I wish it were easier than that. I put on sympathetic eyes and look over at Frank #2, begging him to understand that doing that is not as easy as it sounds. I can’t tell him a word.

“You can’t keep letting him do this to you,” Frank #2 goes on. “He’s using you. Abusing you. Do you know what that means? It means that you need to get the hell away from him! Stop seeing him! You’re letting yourself get beaten up!”

I still wish it were easier than that.

I close my eyes tightly and shove him out of my head. It makes me wonder who’s left.

When I get back home, I check on Grandpa, asleep on the couch, snoring just fifteen minutes into a boring, old black and white war movie. Grandma is sleeping soundly on the chair next to him, crocheting tools in hand. My mother and father are cleaning up the kitchen. My mother gives me a glaring look.

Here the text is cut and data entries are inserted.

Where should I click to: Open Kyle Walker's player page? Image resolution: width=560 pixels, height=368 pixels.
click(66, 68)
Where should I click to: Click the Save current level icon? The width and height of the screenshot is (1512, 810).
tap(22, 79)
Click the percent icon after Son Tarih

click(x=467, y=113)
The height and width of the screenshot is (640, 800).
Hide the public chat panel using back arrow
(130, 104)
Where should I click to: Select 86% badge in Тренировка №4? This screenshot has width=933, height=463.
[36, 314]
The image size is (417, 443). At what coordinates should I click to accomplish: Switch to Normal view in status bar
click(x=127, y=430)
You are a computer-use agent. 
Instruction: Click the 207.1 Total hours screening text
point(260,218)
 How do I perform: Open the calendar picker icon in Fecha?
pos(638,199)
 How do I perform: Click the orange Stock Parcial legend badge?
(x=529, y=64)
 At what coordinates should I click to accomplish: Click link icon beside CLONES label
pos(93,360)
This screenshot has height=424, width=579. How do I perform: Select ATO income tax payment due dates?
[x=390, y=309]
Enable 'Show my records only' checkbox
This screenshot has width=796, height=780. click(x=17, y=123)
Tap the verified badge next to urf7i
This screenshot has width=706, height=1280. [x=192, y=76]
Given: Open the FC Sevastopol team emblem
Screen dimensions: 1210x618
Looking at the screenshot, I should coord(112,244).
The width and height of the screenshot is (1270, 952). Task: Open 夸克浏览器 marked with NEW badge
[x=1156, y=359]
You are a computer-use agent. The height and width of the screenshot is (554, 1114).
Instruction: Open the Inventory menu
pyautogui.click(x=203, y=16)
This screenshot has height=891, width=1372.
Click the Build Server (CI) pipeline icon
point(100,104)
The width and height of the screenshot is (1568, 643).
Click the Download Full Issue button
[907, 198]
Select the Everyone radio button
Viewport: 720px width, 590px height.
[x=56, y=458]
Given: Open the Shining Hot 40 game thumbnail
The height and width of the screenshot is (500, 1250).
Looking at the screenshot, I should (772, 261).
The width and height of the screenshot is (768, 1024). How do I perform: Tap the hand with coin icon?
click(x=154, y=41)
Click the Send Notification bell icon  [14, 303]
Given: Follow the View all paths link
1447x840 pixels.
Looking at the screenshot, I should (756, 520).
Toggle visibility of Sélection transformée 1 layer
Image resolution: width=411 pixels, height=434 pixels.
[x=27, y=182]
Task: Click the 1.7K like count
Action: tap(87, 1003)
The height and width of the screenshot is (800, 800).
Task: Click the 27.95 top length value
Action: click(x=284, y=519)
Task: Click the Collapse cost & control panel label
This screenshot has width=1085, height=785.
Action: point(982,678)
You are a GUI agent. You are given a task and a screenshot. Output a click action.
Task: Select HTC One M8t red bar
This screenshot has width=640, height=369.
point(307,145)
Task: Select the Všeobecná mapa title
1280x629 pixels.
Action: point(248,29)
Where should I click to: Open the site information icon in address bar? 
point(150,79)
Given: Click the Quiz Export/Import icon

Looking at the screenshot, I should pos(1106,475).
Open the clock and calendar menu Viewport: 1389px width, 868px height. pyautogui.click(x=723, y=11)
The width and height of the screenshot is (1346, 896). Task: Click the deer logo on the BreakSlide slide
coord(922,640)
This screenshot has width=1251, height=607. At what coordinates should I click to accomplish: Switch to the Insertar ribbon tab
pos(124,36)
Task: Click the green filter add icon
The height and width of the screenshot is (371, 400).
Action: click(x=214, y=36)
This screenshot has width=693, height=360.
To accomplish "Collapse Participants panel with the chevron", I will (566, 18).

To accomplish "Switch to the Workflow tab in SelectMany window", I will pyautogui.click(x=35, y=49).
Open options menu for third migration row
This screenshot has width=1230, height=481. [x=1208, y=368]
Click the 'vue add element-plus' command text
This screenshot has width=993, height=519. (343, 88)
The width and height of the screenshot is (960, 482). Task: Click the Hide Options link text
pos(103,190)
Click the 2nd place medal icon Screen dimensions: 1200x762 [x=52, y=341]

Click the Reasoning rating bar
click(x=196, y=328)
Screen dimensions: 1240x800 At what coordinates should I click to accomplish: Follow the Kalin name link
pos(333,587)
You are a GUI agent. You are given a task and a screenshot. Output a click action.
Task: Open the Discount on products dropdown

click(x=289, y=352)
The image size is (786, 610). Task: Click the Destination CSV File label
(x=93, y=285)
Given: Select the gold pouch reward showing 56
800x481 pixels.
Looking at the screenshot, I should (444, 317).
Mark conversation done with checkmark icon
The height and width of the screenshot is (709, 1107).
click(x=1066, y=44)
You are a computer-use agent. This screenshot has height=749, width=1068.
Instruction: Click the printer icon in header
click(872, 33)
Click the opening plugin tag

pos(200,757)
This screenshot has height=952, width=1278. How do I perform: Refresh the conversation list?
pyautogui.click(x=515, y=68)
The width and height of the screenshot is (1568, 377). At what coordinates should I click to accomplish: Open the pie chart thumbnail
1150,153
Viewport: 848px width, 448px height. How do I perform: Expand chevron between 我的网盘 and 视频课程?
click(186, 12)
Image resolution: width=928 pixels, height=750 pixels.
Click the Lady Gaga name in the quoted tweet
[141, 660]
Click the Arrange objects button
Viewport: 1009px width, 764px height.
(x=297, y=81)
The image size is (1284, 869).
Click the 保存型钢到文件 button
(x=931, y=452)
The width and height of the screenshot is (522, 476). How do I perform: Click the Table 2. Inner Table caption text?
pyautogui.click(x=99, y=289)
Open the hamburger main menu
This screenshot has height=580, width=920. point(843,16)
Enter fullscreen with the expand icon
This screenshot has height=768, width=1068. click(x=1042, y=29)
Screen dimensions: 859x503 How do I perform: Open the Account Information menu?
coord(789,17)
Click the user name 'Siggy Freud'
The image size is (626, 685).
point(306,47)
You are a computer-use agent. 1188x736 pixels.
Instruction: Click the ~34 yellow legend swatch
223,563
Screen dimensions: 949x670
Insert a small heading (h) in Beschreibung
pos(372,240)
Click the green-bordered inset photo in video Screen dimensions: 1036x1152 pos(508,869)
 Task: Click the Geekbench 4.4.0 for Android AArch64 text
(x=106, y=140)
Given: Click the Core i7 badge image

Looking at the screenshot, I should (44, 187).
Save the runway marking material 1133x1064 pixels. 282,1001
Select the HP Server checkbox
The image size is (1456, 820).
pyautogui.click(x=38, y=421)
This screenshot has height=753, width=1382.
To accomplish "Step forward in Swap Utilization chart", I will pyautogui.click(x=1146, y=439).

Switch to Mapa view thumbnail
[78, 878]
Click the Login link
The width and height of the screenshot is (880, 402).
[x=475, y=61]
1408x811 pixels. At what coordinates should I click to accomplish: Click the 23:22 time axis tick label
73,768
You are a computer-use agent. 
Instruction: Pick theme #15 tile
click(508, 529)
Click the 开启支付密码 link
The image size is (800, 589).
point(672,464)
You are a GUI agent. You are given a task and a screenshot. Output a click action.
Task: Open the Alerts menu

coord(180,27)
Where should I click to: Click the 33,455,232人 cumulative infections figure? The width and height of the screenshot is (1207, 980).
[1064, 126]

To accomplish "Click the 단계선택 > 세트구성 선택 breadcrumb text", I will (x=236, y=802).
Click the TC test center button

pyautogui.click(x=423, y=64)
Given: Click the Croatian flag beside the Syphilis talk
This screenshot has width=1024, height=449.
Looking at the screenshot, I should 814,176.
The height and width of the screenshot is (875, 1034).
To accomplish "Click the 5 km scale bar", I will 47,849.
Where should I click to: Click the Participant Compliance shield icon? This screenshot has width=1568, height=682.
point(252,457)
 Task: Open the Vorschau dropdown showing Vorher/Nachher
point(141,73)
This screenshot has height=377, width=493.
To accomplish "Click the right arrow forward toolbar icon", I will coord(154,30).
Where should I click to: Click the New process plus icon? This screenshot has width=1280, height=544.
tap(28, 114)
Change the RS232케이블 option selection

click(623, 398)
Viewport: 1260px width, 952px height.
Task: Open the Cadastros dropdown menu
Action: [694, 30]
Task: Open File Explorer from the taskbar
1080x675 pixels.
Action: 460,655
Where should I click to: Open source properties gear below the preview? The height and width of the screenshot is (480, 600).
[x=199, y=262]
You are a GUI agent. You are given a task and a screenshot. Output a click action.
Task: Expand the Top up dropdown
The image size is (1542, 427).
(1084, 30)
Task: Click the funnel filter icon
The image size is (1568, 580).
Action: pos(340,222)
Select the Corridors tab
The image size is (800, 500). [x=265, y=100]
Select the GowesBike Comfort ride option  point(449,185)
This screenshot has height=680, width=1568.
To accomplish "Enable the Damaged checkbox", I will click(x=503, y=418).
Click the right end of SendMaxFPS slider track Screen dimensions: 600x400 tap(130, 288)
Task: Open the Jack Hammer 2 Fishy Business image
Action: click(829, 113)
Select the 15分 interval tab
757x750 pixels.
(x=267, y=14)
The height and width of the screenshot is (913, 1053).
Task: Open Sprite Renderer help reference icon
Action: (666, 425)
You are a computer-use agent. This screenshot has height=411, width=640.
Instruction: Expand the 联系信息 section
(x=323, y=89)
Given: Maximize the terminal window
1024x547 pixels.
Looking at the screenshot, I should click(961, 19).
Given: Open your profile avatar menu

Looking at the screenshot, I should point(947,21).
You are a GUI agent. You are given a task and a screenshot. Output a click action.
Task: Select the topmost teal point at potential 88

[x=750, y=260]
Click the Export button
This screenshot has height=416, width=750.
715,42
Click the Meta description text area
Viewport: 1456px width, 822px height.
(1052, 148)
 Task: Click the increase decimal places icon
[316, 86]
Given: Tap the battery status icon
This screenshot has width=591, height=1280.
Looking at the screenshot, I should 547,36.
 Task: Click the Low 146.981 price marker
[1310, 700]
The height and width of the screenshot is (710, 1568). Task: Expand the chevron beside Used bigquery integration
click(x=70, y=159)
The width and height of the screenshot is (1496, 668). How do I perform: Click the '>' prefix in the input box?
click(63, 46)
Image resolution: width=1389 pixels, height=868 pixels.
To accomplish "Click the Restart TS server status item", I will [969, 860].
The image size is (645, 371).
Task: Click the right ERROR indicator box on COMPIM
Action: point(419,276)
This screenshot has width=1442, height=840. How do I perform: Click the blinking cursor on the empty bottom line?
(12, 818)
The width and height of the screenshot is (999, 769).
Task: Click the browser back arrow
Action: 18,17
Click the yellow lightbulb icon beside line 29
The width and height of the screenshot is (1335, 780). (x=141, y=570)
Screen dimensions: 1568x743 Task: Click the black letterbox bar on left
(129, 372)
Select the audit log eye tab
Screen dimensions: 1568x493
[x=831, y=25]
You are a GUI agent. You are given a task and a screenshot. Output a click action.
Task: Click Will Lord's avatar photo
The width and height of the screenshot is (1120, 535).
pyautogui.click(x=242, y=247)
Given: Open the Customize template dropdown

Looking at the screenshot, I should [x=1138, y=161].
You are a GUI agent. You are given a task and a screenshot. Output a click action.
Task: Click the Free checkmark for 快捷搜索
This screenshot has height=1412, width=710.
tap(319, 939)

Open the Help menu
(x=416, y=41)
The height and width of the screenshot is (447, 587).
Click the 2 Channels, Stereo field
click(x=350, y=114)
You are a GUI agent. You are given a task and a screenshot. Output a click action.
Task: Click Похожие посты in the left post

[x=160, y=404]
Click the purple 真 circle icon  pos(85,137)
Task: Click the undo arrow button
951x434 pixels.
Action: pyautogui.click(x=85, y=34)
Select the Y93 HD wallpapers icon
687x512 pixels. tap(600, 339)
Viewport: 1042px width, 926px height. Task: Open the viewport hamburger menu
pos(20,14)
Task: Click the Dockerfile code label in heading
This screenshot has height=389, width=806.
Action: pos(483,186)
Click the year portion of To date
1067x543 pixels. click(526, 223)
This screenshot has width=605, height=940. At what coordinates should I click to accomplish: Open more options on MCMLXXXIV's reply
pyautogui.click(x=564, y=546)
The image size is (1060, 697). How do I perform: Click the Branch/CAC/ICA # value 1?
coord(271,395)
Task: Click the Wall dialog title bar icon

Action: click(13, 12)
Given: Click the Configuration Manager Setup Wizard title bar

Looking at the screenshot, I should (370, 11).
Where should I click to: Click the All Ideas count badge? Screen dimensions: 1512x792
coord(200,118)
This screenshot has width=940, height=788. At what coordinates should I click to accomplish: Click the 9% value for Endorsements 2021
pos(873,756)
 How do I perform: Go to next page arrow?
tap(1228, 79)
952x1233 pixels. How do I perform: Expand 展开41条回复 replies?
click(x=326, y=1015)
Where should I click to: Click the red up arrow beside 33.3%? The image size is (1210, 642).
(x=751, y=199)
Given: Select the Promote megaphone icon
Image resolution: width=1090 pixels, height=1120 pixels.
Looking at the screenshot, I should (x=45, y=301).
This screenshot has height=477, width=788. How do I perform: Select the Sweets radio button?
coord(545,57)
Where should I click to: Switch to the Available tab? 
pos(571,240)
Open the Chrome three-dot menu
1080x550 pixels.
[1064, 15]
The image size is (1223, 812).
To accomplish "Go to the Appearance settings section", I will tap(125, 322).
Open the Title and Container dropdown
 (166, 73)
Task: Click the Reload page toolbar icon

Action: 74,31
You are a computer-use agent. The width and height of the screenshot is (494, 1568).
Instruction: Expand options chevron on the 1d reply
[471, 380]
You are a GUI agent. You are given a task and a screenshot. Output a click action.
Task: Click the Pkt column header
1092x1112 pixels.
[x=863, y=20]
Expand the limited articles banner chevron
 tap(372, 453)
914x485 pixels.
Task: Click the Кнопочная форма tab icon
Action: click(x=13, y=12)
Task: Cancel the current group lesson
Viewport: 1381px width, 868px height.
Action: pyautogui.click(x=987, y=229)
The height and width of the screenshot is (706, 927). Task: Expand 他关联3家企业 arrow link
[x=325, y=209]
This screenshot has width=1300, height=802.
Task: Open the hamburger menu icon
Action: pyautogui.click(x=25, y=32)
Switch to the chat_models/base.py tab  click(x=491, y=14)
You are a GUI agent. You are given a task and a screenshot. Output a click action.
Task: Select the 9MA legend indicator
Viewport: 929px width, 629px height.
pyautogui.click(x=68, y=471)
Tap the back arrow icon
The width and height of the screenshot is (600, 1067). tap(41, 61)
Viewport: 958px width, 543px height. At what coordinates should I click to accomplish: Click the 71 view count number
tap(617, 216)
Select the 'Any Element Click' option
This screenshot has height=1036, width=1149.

“Where were you?” she says, putting her hands on her hips.

I shrug.

“You missed dinner,” she informs me. “You know how important Christmas dinner is!”

I say nothing.

She growls at me. I don’t move or speak. I simply give her the same look I managed the day I came home with the crappy progress report. It baffles her. I stalk upstairs and fill up the tub to the very top, shed all my winter fur and expect myself in the mirror. All the bruises are in their right places--still there, not going anywhere. I step into scalding hot bathwater and fill my lungs up with air so I can float at the top for a moment, and then let the air out and sink to the bottom. I hold my breath and close my eyes listen closely to my own heartbeat. Beat beat beat. The blood rushing in my ears, still keeping me alive. Thumping behind my rib cage and bumping softly against my bones. Beating beating beating. I listen to it and it relaxes me so much that I almost forget I’m underwater. Right up until my lungs start to compress and I feel a prick of pain in my chest and I burst up out of the water, taking in huge gulps of air. I cannot hear it anymore.

The human heart creates enough pressure when it pumps out to the body to squirt blood 30 feet.

I step onto a towel and approach the sink. Wash off my face with cold water that comes out of the hot faucet. Something is not right with the water tank in this house. I look at the reflection in the mirror and it pisses me off that this kid still looks the same. Same dark, raccoon eyes, no matter how hard he tries to get in some sleep. Same pale, pigment-less skin. The face of a mannequin, emotionless and molded out to look attitude-neutral. I dress myself back up in the clothes that my body’s been made to fit into, and gimp my way back to my bedroom.

The roar that we hear when we place a seashell next to our ear is not the ocean, but rather the sound of blood surging through the veins in the ear.

I cup my hands over my ears and listen to the blood sliding through the veins inside of my head and fall asleep to the sound of it.